The Standard was initially published as a transparency draft in March and FMSB says since then, UK regulators have provided supportive references, including in a joint “Dear CEO” letter on transition from Libor to risk free rates from the UK’s Prudential Regulatory Authority and Financial Conduct Authority stating that firms should consider this Standard in selecting benchmarks. The Standard was also referenced in a recent speech by the governor of the Bank of England, Andrew Bailey.
FMSB says certain minor changes have been made to the final Standard in response to comments received during the transparency period, such as clarifying the relationship between the Standard and applicable benchmark regulations, however, its Working Group determined that no changes were required to be made to the proposed ‘use cases’ for Term Sonia.
The UK authorities and the Working Group on Sterling Risk-Free Reference Rates have made clear they expect the use of forward-looking benchmarks to be relatively limited.

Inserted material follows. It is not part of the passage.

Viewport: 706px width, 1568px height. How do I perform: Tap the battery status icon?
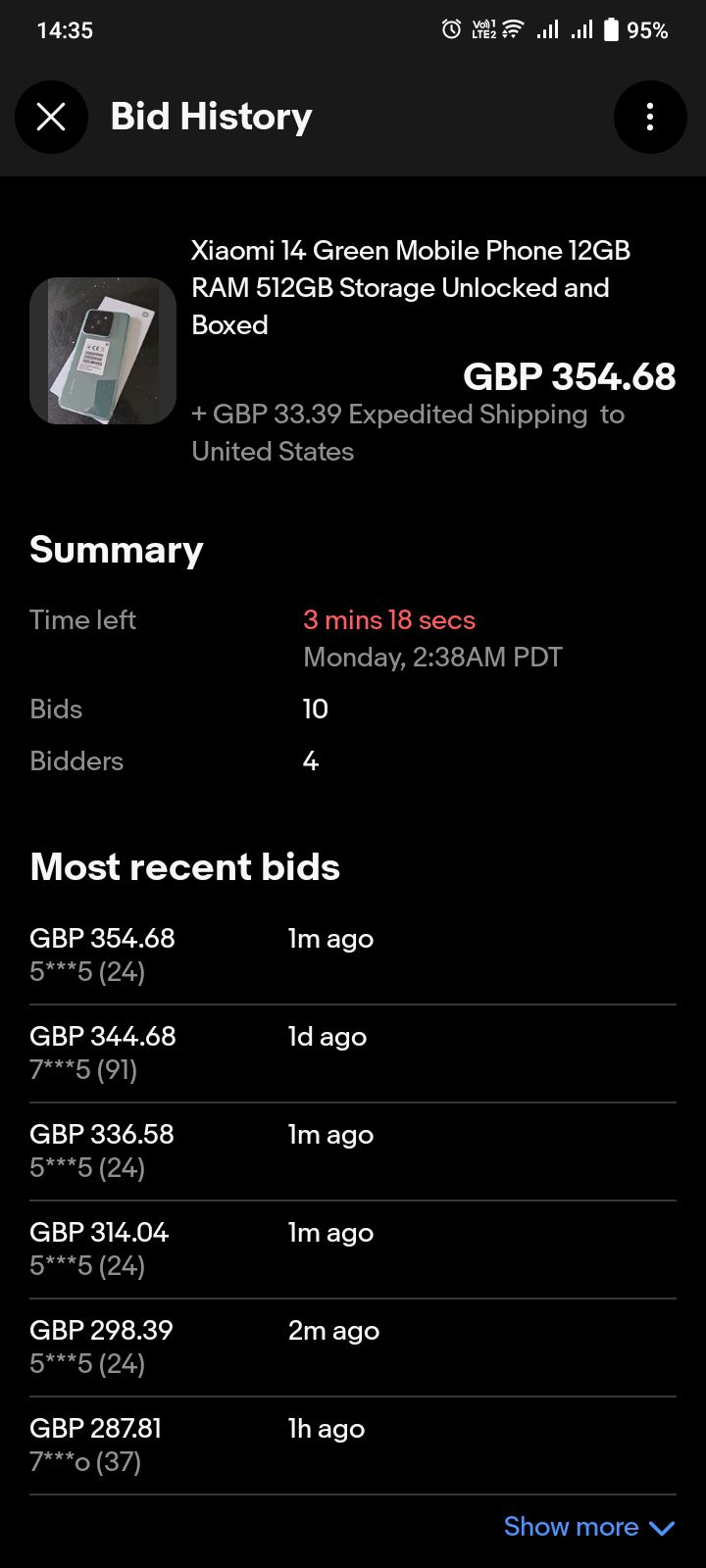tap(611, 29)
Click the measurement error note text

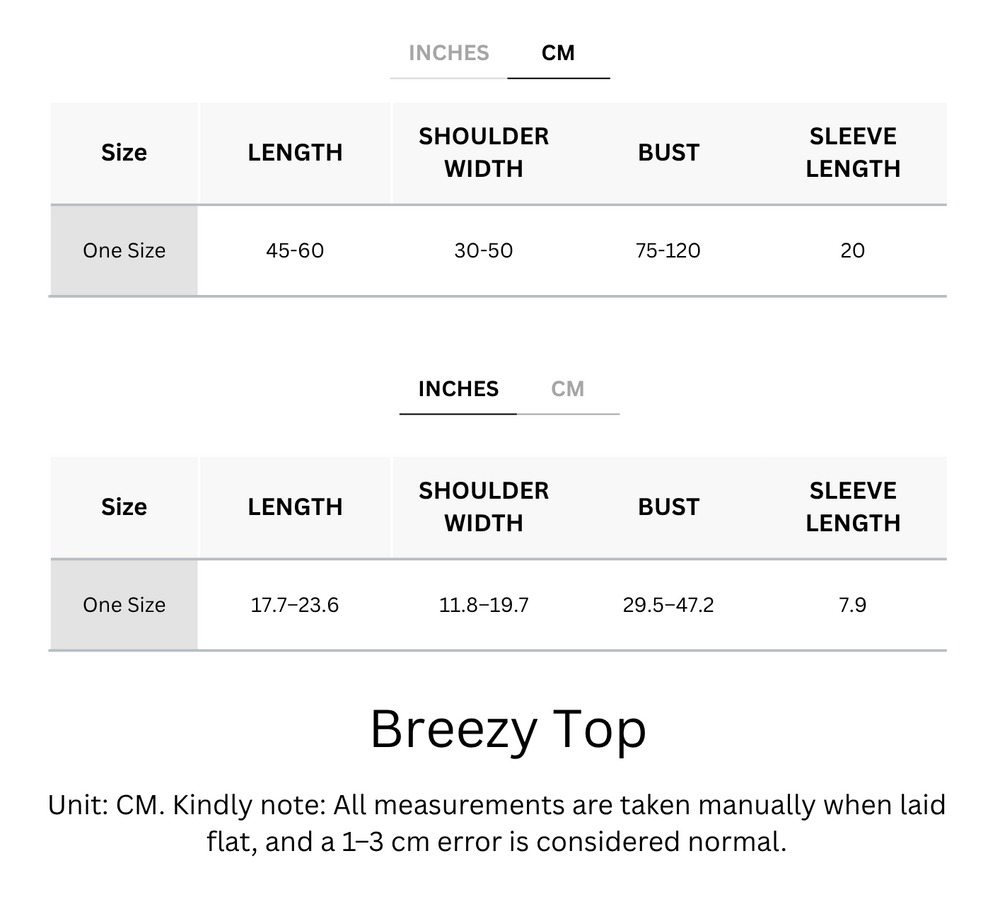497,823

Instead, the expectation is that sterling fixed income and wholesale lending markets should predominantly transition to Sonia compounded in arrears as part of the move away from Libor.
That said, FMSB says there will be some circumstances where the use of a rate compounded in arrears is not appropriate or operationally achievable. “This Standard has therefore been developed with the aim of identifying where there may be robust rationales for using Term Sonia and sets out certain expected behaviours of market participants,” it states.